*** RECORD EXTRACTS

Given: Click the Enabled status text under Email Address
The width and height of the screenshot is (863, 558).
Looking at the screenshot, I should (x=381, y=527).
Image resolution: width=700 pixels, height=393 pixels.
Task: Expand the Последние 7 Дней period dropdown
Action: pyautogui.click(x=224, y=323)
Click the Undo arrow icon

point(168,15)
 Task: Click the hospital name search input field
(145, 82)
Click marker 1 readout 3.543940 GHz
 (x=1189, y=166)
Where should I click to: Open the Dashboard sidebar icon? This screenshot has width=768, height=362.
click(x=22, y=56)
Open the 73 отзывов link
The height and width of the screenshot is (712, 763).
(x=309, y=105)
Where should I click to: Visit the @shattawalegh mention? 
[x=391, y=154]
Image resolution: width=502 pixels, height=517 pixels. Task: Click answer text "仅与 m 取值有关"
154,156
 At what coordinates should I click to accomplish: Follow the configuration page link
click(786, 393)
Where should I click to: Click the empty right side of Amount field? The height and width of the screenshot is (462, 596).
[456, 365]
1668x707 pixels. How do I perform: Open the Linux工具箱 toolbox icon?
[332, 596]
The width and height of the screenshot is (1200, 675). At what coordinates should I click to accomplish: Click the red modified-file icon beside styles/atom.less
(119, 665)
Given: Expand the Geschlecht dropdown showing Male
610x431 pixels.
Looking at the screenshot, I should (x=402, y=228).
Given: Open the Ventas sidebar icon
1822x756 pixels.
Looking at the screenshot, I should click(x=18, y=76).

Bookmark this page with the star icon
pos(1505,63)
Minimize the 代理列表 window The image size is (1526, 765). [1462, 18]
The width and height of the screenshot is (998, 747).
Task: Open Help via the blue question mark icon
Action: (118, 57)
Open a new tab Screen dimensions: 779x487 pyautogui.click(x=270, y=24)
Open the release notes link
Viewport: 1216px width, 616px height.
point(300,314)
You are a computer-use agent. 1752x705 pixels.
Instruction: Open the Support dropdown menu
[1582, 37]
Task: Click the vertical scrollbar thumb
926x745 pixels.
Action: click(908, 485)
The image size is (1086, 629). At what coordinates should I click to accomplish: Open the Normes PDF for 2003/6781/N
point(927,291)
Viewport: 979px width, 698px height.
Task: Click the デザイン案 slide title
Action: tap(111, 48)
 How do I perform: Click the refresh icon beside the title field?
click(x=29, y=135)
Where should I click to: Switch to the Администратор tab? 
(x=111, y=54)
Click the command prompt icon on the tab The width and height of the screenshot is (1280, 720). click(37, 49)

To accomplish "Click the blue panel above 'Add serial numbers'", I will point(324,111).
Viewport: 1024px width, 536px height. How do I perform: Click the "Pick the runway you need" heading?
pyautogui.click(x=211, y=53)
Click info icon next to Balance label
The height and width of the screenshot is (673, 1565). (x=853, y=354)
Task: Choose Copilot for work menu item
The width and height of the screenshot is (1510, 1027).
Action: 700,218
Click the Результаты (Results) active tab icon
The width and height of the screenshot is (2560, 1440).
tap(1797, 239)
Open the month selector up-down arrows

******

ACTIVITY.
The records above are to be transcribed exactly, with nothing left out.

TASK RESULT.
Given: Click the Enabled status text under Email Address
The width and height of the screenshot is (863, 558).
Looking at the screenshot, I should (x=381, y=527).
Image resolution: width=700 pixels, height=393 pixels.
Task: Expand the Последние 7 Дней period dropdown
Action: pyautogui.click(x=224, y=323)
Click the Undo arrow icon

point(168,15)
 Task: Click the hospital name search input field
(145, 82)
Click marker 1 readout 3.543940 GHz
 (x=1189, y=166)
Where should I click to: Open the Dashboard sidebar icon? This screenshot has width=768, height=362.
click(x=22, y=56)
Open the 73 отзывов link
The height and width of the screenshot is (712, 763).
(x=309, y=105)
Where should I click to: Visit the @shattawalegh mention? 
[x=391, y=154]
Image resolution: width=502 pixels, height=517 pixels. Task: Click answer text "仅与 m 取值有关"
154,156
 At what coordinates should I click to accomplish: Follow the configuration page link
click(786, 393)
Where should I click to: Click the empty right side of Amount field? The height and width of the screenshot is (462, 596).
[456, 365]
1668x707 pixels. How do I perform: Open the Linux工具箱 toolbox icon?
[332, 596]
The width and height of the screenshot is (1200, 675). At what coordinates should I click to accomplish: Click the red modified-file icon beside styles/atom.less
(119, 665)
Given: Expand the Geschlecht dropdown showing Male
610x431 pixels.
Looking at the screenshot, I should (x=402, y=228).
Given: Open the Ventas sidebar icon
1822x756 pixels.
Looking at the screenshot, I should click(x=18, y=76).

Bookmark this page with the star icon
pos(1505,63)
Minimize the 代理列表 window The image size is (1526, 765). [1462, 18]
The width and height of the screenshot is (998, 747).
Task: Open Help via the blue question mark icon
Action: (118, 57)
Open a new tab Screen dimensions: 779x487 pyautogui.click(x=270, y=24)
Open the release notes link
Viewport: 1216px width, 616px height.
point(300,314)
You are a computer-use agent. 1752x705 pixels.
Instruction: Open the Support dropdown menu
[1582, 37]
Task: Click the vertical scrollbar thumb
926x745 pixels.
Action: click(908, 485)
The image size is (1086, 629). At what coordinates should I click to accomplish: Open the Normes PDF for 2003/6781/N
point(927,291)
Viewport: 979px width, 698px height.
Task: Click the デザイン案 slide title
Action: tap(111, 48)
 How do I perform: Click the refresh icon beside the title field?
click(x=29, y=135)
Where should I click to: Switch to the Администратор tab? 
(x=111, y=54)
Click the command prompt icon on the tab The width and height of the screenshot is (1280, 720). click(37, 49)

To accomplish "Click the blue panel above 'Add serial numbers'", I will point(324,111).
Viewport: 1024px width, 536px height. How do I perform: Click the "Pick the runway you need" heading?
pyautogui.click(x=211, y=53)
Click info icon next to Balance label
The height and width of the screenshot is (673, 1565). (x=853, y=354)
Task: Choose Copilot for work menu item
The width and height of the screenshot is (1510, 1027).
Action: 700,218
Click the Результаты (Results) active tab icon
The width and height of the screenshot is (2560, 1440).
tap(1797, 239)
Open the month selector up-down arrows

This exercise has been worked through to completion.